There were 2,436 housing units at an average density of 201.9 /sqmi, of which 2,051 (89.1%) were owner-occupied, and 250 (10.9%) were occupied by renters. The homeowner vacancy rate was 2.7%; the rental vacancy rate was 6.0%. 4,836 people (88.1% of the population) lived in owner-occupied housing units and 652 people (11.9%) lived in rental housing units.

===Demographic estimates===
In 2023, the US Census Bureau estimated that 4.1% of the population were foreign-born. Of all people aged 5 or older, 93.5% spoke only English at home, 4.2% spoke Spanish, 0.0% spoke other Indo-European languages, 2.0% spoke Asian or Pacific Islander languages, and 0.4% spoke other languages. Of those aged 25 or older, 96.2% were high school graduates and 57.8% had a bachelor's degree.

===Income and poverty===
The median household income in 2023 was $129,767, and the per capita income was $69,973. About 5.0% of families and 4.5% of the population were below the poverty line.

The median household income was $102,284.
==Government==

===Local===

Rancho Murieta is an unincorporated community within Sacramento County's 4th Supervisor District. As of 2025, the elected Sacramento County Supervisor is Rosario Rodriguez.

Rancho Murieta is located 23 miles southeast of the State Capitol in southeast Sacramento County. It is bisected by both the Cosumnes River and CA-16.

Rancho Murieta Community Services District was formed in 1982 by State Government Code 61000 to provide essential services in Rancho Murieta. Rancho Murieta CSD is an independent special district which provides the following services: water, sewer, drainage, flood control, security, solid waste collection and Parks and Recreation planning.

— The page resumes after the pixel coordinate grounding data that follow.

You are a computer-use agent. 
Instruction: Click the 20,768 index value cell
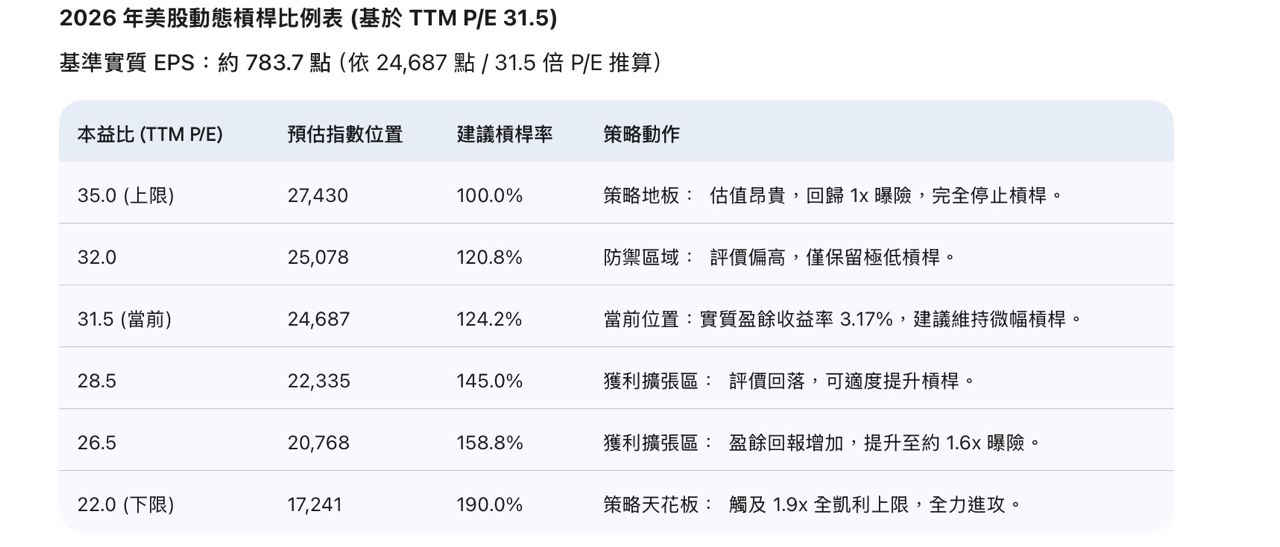click(318, 443)
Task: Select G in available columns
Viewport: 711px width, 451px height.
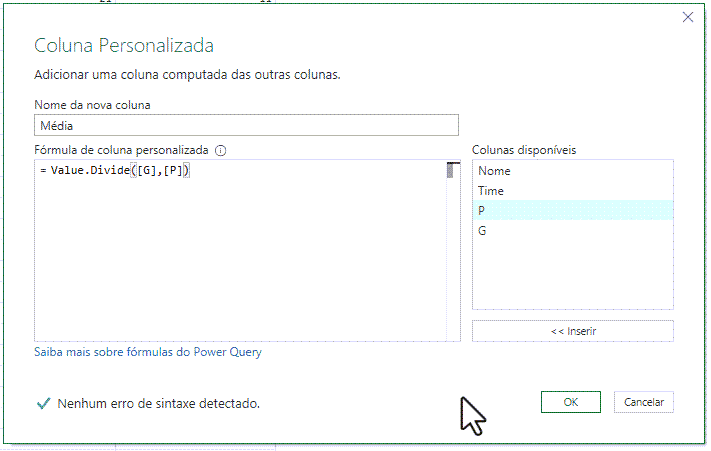Action: point(573,231)
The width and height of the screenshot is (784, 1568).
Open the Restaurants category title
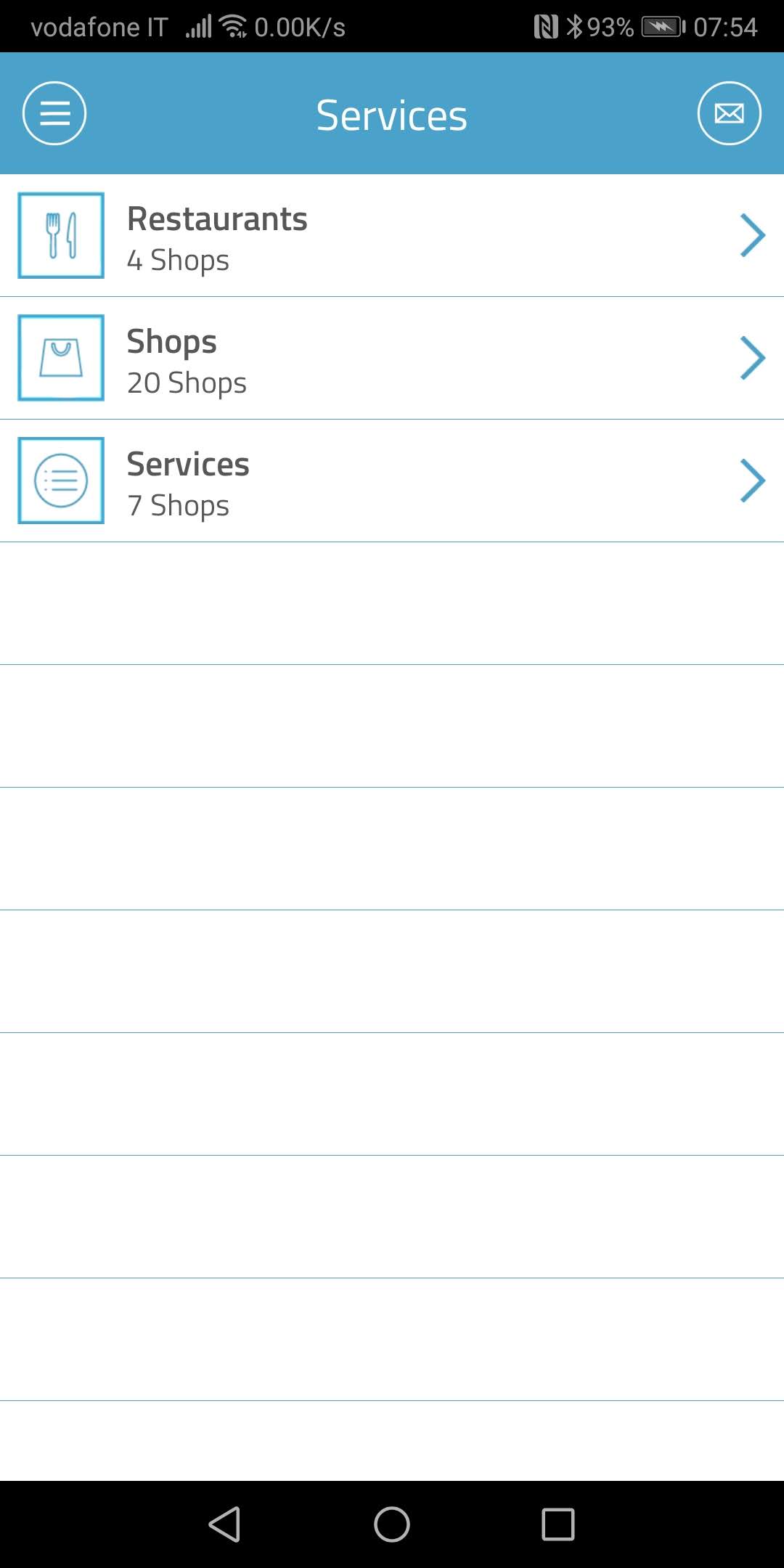217,219
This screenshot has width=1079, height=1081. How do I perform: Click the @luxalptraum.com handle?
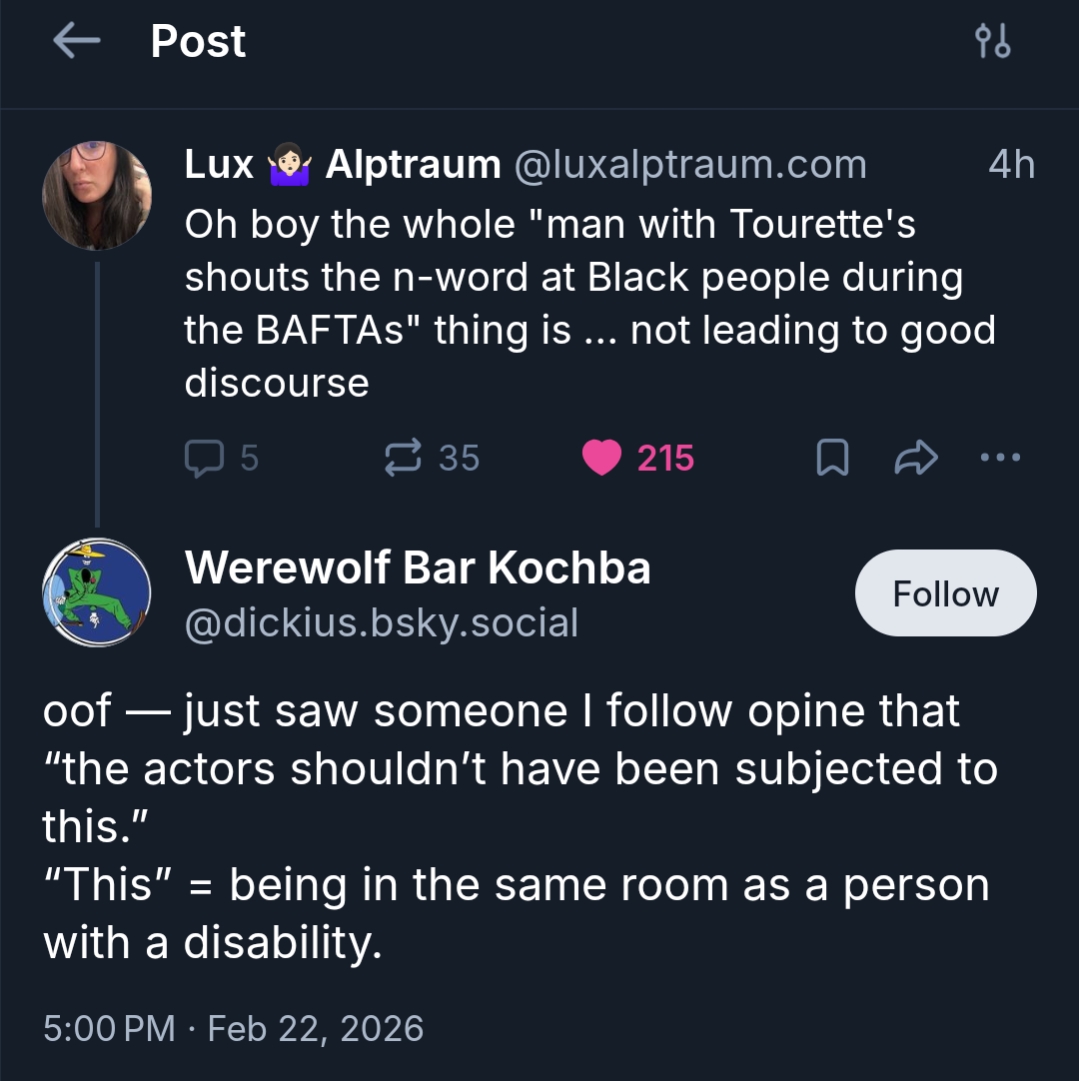click(689, 165)
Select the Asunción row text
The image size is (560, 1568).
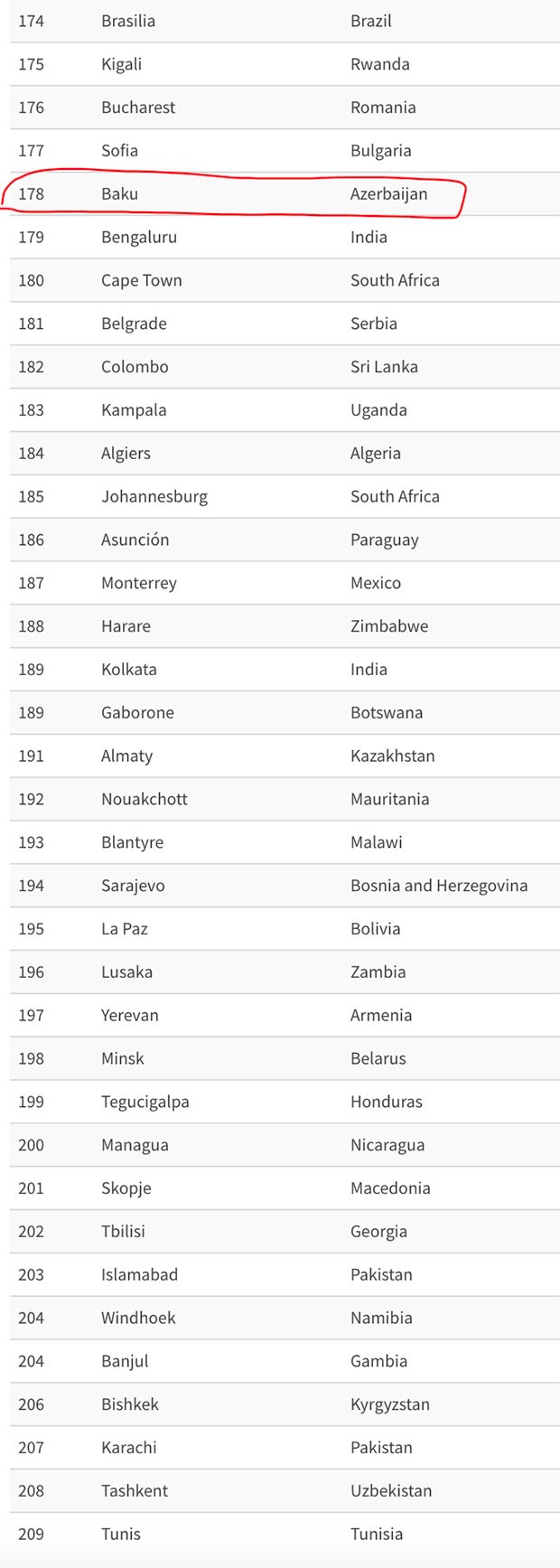(135, 540)
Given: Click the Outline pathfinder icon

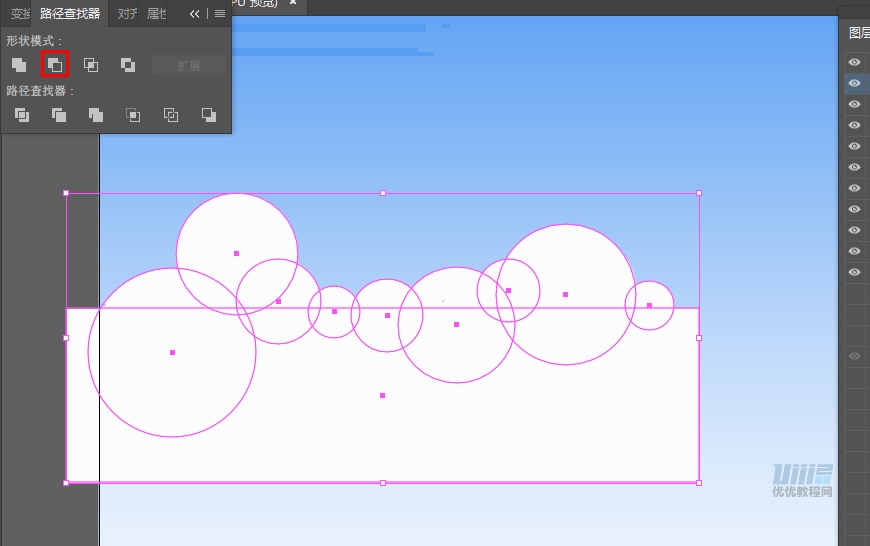Looking at the screenshot, I should (x=171, y=115).
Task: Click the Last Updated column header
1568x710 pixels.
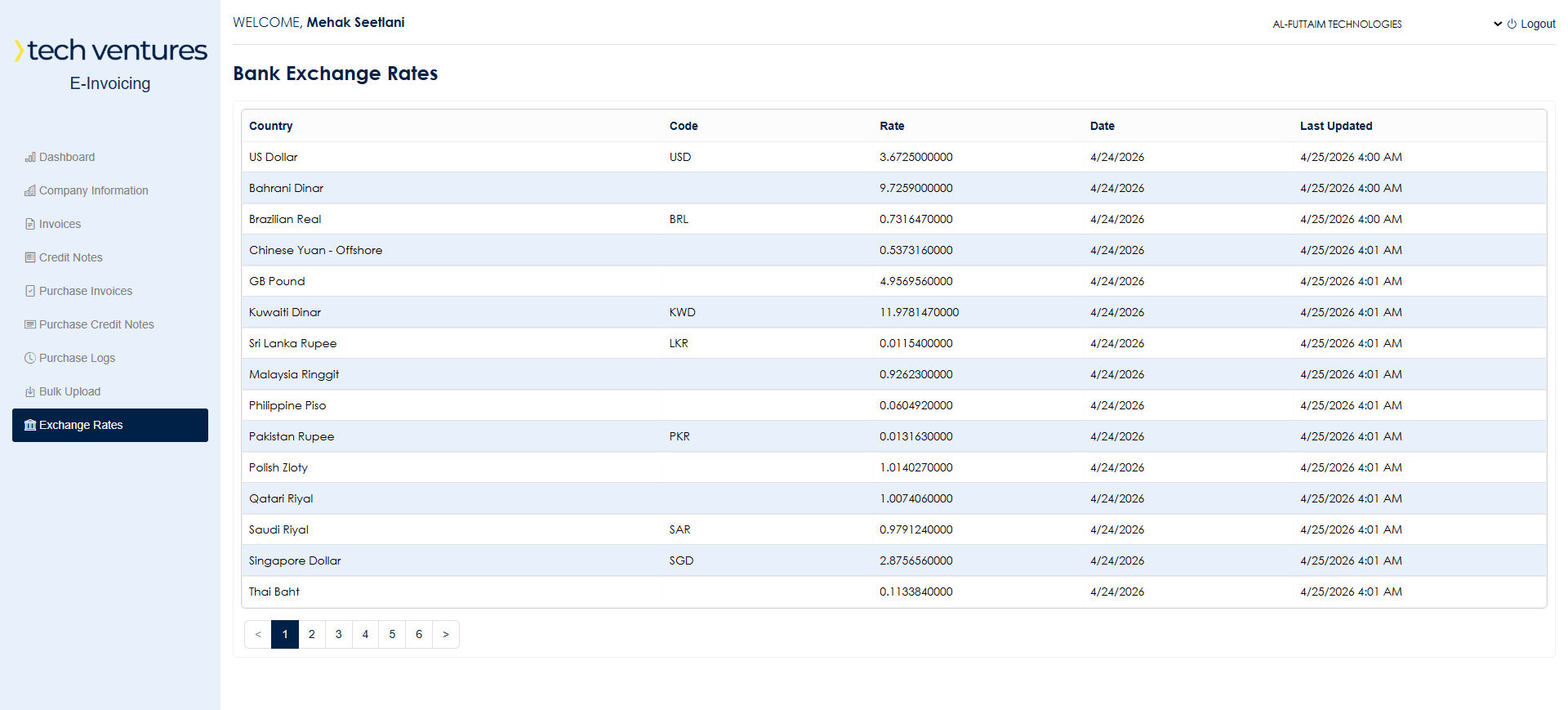Action: [x=1336, y=126]
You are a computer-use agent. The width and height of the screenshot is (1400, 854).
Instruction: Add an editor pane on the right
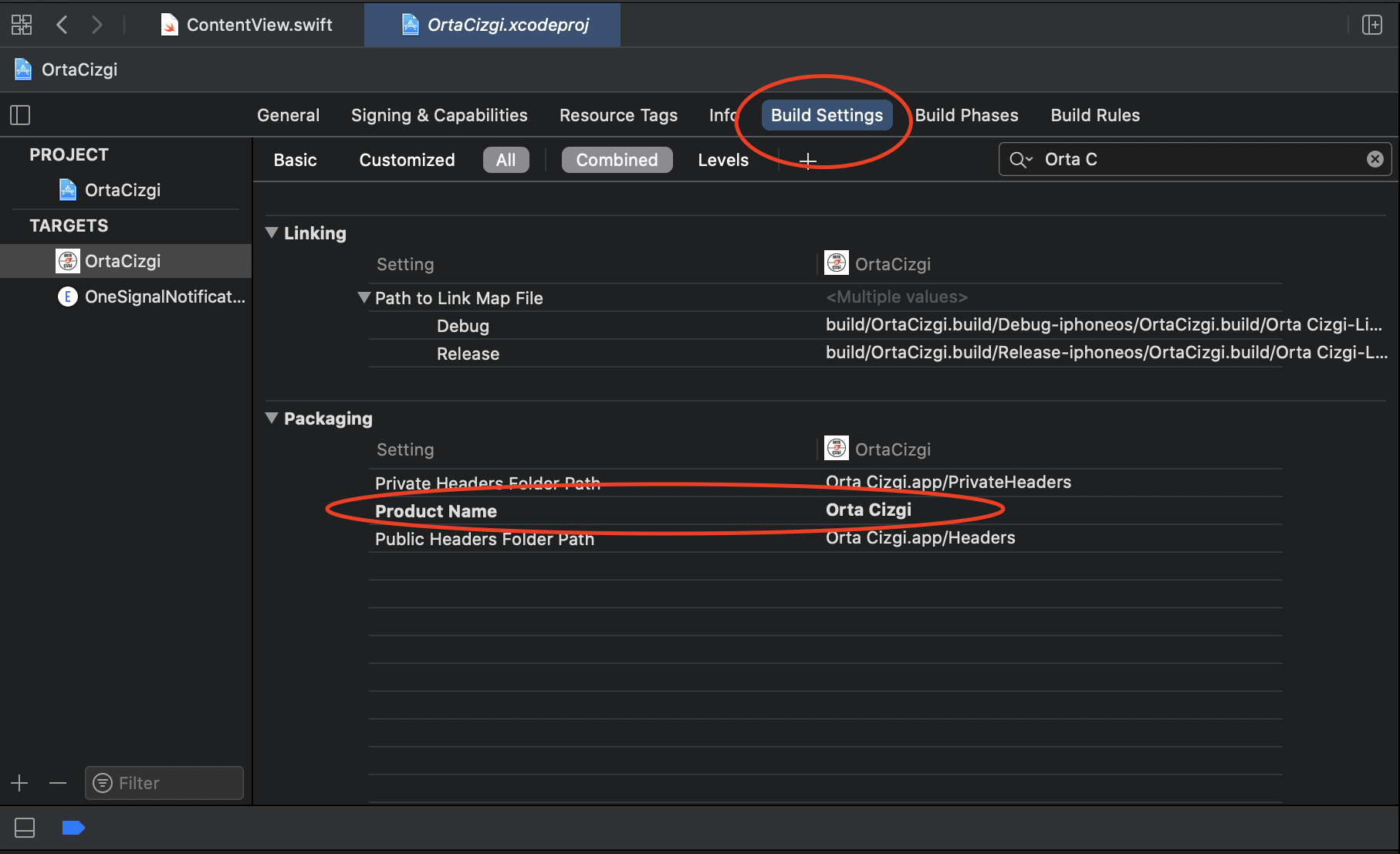1372,25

Rancho Murieta's governing bodies include a variety of homeowners associations: Rancho Murieta Association (RMA) provides Park and Recreation, street and common area maintenance and CC&R enforcement: Murieta Townhouses Inc. (MTI) maintains townhouses and provide insurance coverages for owners; The Villa Association (VA) streets and landscaping; Murieta Gardens Community Association (MGCA) and Rancho North Association (RNA) handles Design Review for the Retreats and 900 approved and prospective homes in the Rancho North Development. The Rancho Murieta Commercial Owners Association handles street commercial maintenance south of Highway 16.
The Rancho Murieta Community Services District provides water, sewer, drainage, garbage, and security services for the community.

The RMA CC&R's limit motorcycle riding to within Rancho Murieta South.

===State and Federal===
In the state legislature Rancho Murieta is located in the 6th Senate District, represented by Republican Roger Niello, and in the 9th Assembly District, represented by Republican Heath Flora.

Federally, Rancho Murieta is in .

The Rancho Murieta Airport is a designated reliever airport for general aviation in Sacramento County. The runway is 3800' long with a parallel taxiway and VASI approach with lighting system. It is no longer home to the FAA Flight Service Station.

Rancho Murieta is home to the Joint Apprentice Training Center (JATC) for Operating Engineers International Union (Local #3).

==Telephone prefixes==
Telephone numbers for wired telephones working out of the Rancho Murieta central office follow the format (916) or (279) 354-xxxx and 314-xxxx.